** START EXERCISE DATA **

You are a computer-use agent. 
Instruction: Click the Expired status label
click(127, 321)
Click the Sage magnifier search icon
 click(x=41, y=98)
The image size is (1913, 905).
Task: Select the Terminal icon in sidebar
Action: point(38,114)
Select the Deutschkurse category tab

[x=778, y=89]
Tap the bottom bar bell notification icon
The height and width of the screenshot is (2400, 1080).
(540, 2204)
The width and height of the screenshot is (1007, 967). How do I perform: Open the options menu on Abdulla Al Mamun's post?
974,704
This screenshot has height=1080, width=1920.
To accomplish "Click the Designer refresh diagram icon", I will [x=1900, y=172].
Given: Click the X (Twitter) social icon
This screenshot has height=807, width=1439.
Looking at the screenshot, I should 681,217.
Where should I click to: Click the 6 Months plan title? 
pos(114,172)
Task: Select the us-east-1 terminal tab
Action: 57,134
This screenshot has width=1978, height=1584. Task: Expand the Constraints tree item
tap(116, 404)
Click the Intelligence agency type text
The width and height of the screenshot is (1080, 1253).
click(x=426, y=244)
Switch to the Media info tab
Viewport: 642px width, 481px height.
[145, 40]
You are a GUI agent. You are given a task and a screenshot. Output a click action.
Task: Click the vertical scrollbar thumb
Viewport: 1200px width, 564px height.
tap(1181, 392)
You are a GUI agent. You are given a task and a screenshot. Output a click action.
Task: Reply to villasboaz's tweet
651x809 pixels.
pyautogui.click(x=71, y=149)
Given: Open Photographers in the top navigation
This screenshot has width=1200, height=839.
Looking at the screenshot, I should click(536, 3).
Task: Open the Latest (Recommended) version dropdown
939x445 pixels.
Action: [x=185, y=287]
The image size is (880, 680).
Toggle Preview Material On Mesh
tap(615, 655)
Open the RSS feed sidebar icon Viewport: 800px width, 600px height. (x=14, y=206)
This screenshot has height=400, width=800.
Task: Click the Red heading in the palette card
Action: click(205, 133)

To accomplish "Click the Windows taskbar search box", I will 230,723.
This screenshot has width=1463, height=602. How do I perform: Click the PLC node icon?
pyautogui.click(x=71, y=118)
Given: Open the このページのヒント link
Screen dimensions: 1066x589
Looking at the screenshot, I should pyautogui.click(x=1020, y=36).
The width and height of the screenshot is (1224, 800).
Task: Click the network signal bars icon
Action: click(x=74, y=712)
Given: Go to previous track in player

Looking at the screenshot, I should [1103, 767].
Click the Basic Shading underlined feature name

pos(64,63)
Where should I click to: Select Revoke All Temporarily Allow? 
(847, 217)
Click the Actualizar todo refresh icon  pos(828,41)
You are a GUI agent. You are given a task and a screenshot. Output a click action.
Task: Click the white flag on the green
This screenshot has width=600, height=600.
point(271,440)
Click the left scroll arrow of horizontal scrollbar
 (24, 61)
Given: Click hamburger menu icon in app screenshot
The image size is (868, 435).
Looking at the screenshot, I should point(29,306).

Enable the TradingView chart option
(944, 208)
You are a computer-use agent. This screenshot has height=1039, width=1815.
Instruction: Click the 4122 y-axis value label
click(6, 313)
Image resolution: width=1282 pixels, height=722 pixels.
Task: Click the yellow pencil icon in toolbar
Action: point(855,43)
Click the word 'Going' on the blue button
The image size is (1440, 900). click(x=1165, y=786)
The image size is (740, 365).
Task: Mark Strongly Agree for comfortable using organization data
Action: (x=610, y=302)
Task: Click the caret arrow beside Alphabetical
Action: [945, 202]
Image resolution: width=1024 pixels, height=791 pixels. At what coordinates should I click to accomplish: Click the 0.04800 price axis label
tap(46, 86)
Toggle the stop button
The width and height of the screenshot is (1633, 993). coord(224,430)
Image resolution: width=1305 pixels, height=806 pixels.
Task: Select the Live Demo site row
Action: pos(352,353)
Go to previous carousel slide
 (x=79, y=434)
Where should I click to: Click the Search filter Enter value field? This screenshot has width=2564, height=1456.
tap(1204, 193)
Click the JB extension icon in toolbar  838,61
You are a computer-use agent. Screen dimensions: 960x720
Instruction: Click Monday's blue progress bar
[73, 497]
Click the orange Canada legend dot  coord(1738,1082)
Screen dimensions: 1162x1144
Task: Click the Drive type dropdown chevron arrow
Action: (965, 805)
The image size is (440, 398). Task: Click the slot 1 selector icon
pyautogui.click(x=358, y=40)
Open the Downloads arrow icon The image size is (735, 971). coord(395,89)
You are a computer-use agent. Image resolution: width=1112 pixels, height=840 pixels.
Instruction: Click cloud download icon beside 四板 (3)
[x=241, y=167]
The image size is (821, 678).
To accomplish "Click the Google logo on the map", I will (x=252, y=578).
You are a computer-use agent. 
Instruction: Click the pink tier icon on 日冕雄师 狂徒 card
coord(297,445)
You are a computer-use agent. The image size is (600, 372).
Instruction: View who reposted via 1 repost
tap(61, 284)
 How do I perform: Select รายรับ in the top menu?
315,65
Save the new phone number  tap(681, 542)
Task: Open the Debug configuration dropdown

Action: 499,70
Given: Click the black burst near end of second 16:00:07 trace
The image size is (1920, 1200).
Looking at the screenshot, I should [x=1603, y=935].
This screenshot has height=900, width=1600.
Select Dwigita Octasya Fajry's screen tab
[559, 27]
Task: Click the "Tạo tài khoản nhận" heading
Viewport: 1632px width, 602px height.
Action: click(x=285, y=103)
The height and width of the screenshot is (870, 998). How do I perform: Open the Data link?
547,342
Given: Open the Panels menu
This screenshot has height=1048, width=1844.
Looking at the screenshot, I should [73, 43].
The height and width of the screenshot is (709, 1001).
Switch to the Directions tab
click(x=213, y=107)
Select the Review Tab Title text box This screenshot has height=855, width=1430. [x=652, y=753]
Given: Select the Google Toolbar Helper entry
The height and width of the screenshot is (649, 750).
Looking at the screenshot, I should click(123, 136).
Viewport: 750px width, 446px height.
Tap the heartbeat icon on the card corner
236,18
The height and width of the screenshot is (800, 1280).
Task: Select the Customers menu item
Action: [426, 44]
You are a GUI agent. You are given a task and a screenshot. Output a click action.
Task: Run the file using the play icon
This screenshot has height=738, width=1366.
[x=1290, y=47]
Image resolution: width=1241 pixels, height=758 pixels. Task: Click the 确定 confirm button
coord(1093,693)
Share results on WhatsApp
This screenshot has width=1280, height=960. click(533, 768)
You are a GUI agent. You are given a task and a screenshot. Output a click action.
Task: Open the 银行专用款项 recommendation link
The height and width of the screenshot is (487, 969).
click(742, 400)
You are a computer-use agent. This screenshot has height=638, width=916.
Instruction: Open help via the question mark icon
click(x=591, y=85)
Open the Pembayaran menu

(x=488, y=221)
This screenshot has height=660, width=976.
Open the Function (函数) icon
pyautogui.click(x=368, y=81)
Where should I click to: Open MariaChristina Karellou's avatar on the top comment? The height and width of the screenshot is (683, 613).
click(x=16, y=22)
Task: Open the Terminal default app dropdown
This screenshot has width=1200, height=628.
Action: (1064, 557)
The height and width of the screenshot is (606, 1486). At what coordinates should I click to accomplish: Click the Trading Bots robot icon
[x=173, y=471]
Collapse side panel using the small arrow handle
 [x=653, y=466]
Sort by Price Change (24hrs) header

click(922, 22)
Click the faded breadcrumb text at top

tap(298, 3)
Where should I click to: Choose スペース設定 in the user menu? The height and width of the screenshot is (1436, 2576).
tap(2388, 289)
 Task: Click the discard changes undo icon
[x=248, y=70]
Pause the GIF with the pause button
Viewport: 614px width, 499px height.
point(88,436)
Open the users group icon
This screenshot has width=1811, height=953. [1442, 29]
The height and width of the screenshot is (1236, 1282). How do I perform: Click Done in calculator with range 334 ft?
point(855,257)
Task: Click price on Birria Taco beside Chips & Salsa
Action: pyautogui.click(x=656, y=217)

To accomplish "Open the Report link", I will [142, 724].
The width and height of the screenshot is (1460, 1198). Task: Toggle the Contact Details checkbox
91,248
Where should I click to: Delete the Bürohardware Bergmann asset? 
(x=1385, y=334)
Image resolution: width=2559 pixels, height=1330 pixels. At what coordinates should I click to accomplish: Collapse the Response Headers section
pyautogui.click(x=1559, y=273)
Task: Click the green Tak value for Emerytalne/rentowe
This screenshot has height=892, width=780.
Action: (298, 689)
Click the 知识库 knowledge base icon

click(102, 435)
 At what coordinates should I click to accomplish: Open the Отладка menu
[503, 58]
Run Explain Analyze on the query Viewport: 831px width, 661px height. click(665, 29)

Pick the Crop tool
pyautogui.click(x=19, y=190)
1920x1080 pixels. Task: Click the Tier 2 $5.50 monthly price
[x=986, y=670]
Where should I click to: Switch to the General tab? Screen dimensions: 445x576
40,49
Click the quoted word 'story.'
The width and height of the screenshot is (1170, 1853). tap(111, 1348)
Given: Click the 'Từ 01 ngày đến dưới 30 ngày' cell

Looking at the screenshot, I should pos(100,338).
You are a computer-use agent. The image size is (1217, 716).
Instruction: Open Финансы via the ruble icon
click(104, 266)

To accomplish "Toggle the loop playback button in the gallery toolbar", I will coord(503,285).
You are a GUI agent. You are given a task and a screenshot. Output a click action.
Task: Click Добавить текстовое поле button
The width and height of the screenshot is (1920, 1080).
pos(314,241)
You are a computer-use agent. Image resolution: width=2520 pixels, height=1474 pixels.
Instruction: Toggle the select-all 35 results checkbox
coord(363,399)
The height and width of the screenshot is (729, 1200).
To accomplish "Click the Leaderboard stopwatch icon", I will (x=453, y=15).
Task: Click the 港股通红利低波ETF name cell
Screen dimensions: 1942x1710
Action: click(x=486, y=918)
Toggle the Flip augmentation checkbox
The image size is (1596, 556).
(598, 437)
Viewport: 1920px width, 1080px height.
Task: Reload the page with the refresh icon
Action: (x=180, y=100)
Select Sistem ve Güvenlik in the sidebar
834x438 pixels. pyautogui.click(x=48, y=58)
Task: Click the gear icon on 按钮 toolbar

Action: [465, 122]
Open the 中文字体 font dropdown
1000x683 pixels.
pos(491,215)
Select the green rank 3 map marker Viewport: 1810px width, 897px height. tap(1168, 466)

** END EXERCISE DATA **

SET EXERCISE
Edit the part of the records that runs from their start through the line containing "will [x=1900, y=172].": give those lines again with "screenshot" changed to "screen capture" and nothing else altered.

THE REPLY
You are a computer-use agent. 
Instruction: Click the Expired status label
click(127, 321)
Click the Sage magnifier search icon
 click(x=41, y=98)
The image size is (1913, 905).
Task: Select the Terminal icon in sidebar
Action: point(38,114)
Select the Deutschkurse category tab

[x=778, y=89]
Tap the bottom bar bell notification icon
The height and width of the screen capture is (2400, 1080).
(540, 2204)
The width and height of the screen capture is (1007, 967). How do I perform: Open the options menu on Abdulla Al Mamun's post?
974,704
This screen capture has height=1080, width=1920.
To accomplish "Click the Designer refresh diagram icon", I will [x=1900, y=172].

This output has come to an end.